The results of Fig. 3.6 show that, generally, the sites in group 1 have seen a recent decrease in the occurrence of severe drought months, while the sites belonging to group 2 have seen a recent increase in all of the studied time scales. The figure shows that the rain gauges of group 3 have verified a clustering of drought months at the end of the 1970s.

It should be mentioned that the behavior detected for group 1 is in agreement with the one reported by Barrucand et al. (2007) and Penalba and Vargas (2001) that find a reduction in the number of dry cases during the second half of the 20th century. In their study the drought index was calculated as the percentage of stations with rainfall lower than the median in a given region and dry months were determined as those with an index over 0.8

Changes in Drought Severity

Figure 3.7 shows the SPI below −1.28 threshold (severe drought, see Table 3.3) at different time-scales over three time windows: entire period (left column, 1961–2011); first half (center column, 1961–1986); second half (right column, 1987–2011). The three groups of rain gauges in each diagram are the same as in Fig. 3.6. The rain gauges are identified by the horizontal axes and values of SPI are represented in the vertical axes.

Fig. 3.7
figure 7

Boxplots of the SPI of drought months (SPI <−1.28) at the 11 rain gauges over three time windows: the entire period (left column, 1961–2011); the first half (center column, 1961–1986); and the second half (right column, 1987–2011)

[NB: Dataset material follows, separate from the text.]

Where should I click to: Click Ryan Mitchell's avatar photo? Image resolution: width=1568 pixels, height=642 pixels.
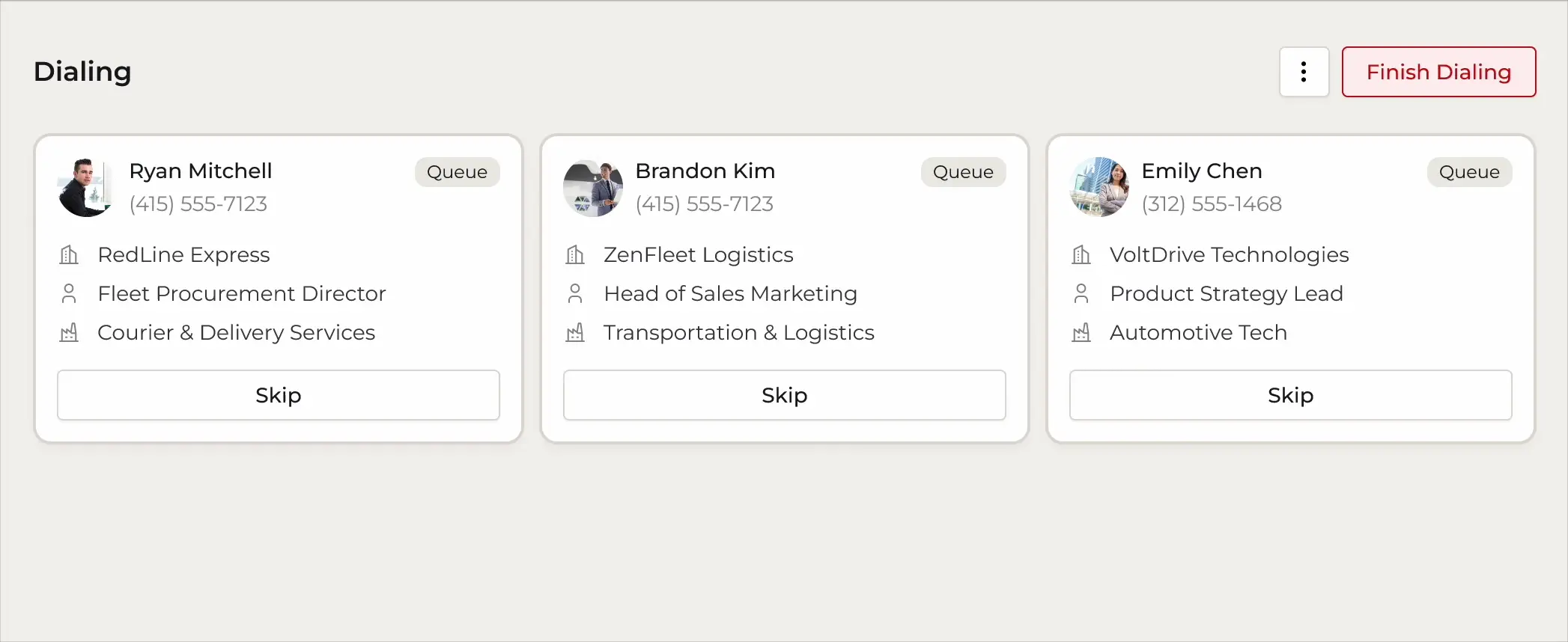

The previous figure clearly shows that, especially for the smallest time scale (SPI3 and SPI6), no significant changes (in terms of median values and of the variability of the SPI samples) are detected in the drought severity when comparing the results for the different time windows (entire period and first and second half of the entire periods). For the time scale of 12 months (SPI12) a slight increase in the variability of the phenomenon in the more recent period (1986–2011) may be noticed (greater distance between Q25 and Q75 %).

Conclusions

An exploratory approach aiming at analyzing the occurrence rates of the droughts in Northern Argentina and in Paraguay was carried out by applying a Kernel occurrence rate estimation method coupled with bootstrap confidence band construction. To identify the droughts events the standardized precipitation index (SPI) was applied to the monthly rainfall series at 11 rain gauges at different time scales (3, 6, and 12 consecutive months).

The results achieved, despite proving the suitability of the approach, did not reveal any trend towards an increase or a decrease either in the frequency of the droughts or in their severity, most probably due to the insufficient number of rainfall series that were analysed coupled with the relatively small length of the rainfall samples. Accordingly, the next step of the study should expand the procedure by applying it to more data, which will also allow a more detailed characterization of the droughts in the study area.